_Work to complete_.
(1) Answer these questions from the garden post:
(a) What weight of cucumbers was pulled last night?
(b) Which seeds were bought from the clearance rack?
(c) What kind of potatoes was harvested from the container?
(2) In the entries, output the stretch from the line that contains "Given: Click Contact the seller button" through the line that contains "point(107,39)", both included, reproducing each line without any change.

_Excerpt to read_.
Wombat, I'm at about the same level as you except for the green manure use. I try to grow edible stuff right up until the snow flies - or past at times - and start again as soon as the top few inches are thawed.

I'm also applying some of the same recording methods to the garden as I do in my engineering electronics lab at work. Last year I wanted to know what crops were worth doing and what were a waste of time in an objective manner.

This year is turning out to be the year of the cucumber. I pulled 1498 grams of cucumbers last night.

I just went out and bought some more seeds from the clearance rack at a big box store - snow peas (couldn't remember if I saved enough), basil seeds, and fordhook type chard.

I harvested a container of Russian banana fingerling potatoes that had died back and got nothing, not even a microtuber. I suspect the container was too warm to set tubers but I know it had enough water.

_Records to use_.

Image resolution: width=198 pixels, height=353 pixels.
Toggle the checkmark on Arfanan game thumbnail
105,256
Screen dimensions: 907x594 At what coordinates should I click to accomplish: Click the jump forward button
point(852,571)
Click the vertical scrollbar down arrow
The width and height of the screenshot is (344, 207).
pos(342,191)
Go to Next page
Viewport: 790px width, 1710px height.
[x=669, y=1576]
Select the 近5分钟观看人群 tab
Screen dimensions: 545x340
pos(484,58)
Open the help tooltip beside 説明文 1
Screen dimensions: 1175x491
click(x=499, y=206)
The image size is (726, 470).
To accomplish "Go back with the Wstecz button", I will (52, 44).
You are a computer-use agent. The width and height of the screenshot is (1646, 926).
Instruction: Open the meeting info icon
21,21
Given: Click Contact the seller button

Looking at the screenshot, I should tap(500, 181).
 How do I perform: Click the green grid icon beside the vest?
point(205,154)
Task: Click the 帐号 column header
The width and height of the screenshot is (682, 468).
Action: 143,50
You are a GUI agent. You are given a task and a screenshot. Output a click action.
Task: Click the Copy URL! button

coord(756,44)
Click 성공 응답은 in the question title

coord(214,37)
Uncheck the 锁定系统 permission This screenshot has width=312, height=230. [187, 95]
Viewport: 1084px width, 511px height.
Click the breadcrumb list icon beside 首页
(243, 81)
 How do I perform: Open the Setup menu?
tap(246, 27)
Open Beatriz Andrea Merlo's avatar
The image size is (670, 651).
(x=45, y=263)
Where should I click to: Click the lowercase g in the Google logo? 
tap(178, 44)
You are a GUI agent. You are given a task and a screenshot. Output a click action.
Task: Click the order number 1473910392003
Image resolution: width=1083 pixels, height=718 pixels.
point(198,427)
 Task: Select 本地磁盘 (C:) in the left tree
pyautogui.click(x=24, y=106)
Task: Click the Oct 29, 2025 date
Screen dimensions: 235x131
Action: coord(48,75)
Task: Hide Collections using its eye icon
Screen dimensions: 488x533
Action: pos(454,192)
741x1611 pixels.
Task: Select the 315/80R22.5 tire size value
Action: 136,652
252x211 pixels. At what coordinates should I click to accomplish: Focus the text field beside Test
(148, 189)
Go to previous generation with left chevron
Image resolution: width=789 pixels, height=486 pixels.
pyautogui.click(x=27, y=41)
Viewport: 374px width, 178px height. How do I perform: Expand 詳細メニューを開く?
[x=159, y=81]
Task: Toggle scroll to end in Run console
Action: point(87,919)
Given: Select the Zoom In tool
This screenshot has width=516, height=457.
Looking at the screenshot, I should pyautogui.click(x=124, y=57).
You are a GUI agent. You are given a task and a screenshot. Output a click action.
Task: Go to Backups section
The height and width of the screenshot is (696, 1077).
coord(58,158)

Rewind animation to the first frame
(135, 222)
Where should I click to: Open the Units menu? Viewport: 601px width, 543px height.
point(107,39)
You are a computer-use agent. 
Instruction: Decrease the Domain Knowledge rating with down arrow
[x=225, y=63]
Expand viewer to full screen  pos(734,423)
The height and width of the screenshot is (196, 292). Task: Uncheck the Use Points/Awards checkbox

_Expected answers_.
(1)
(a) 1498 grams.
(b) Snow peas, basil seeds, and fordhook type chard.
(c) Russian banana fingerling potatoes.

(2)
Given: Click Contact the seller button

Looking at the screenshot, I should tap(500, 181).
 How do I perform: Click the green grid icon beside the vest?
point(205,154)
Task: Click the 帐号 column header
The width and height of the screenshot is (682, 468).
Action: 143,50
You are a GUI agent. You are given a task and a screenshot. Output a click action.
Task: Click the Copy URL! button

coord(756,44)
Click 성공 응답은 in the question title

coord(214,37)
Uncheck the 锁定系统 permission This screenshot has width=312, height=230. [187, 95]
Viewport: 1084px width, 511px height.
Click the breadcrumb list icon beside 首页
(243, 81)
 How do I perform: Open the Setup menu?
tap(246, 27)
Open Beatriz Andrea Merlo's avatar
The image size is (670, 651).
(x=45, y=263)
Where should I click to: Click the lowercase g in the Google logo? 
tap(178, 44)
You are a GUI agent. You are given a task and a screenshot. Output a click action.
Task: Click the order number 1473910392003
Image resolution: width=1083 pixels, height=718 pixels.
point(198,427)
 Task: Select 本地磁盘 (C:) in the left tree
pyautogui.click(x=24, y=106)
Task: Click the Oct 29, 2025 date
Screen dimensions: 235x131
Action: coord(48,75)
Task: Hide Collections using its eye icon
Screen dimensions: 488x533
Action: pos(454,192)
741x1611 pixels.
Task: Select the 315/80R22.5 tire size value
Action: 136,652
252x211 pixels. At what coordinates should I click to accomplish: Focus the text field beside Test
(148, 189)
Go to previous generation with left chevron
Image resolution: width=789 pixels, height=486 pixels.
pyautogui.click(x=27, y=41)
Viewport: 374px width, 178px height. How do I perform: Expand 詳細メニューを開く?
[x=159, y=81]
Task: Toggle scroll to end in Run console
Action: point(87,919)
Given: Select the Zoom In tool
This screenshot has width=516, height=457.
Looking at the screenshot, I should pyautogui.click(x=124, y=57).
You are a GUI agent. You are given a task and a screenshot. Output a click action.
Task: Go to Backups section
The height and width of the screenshot is (696, 1077).
coord(58,158)

Rewind animation to the first frame
(135, 222)
Where should I click to: Open the Units menu? Viewport: 601px width, 543px height.
point(107,39)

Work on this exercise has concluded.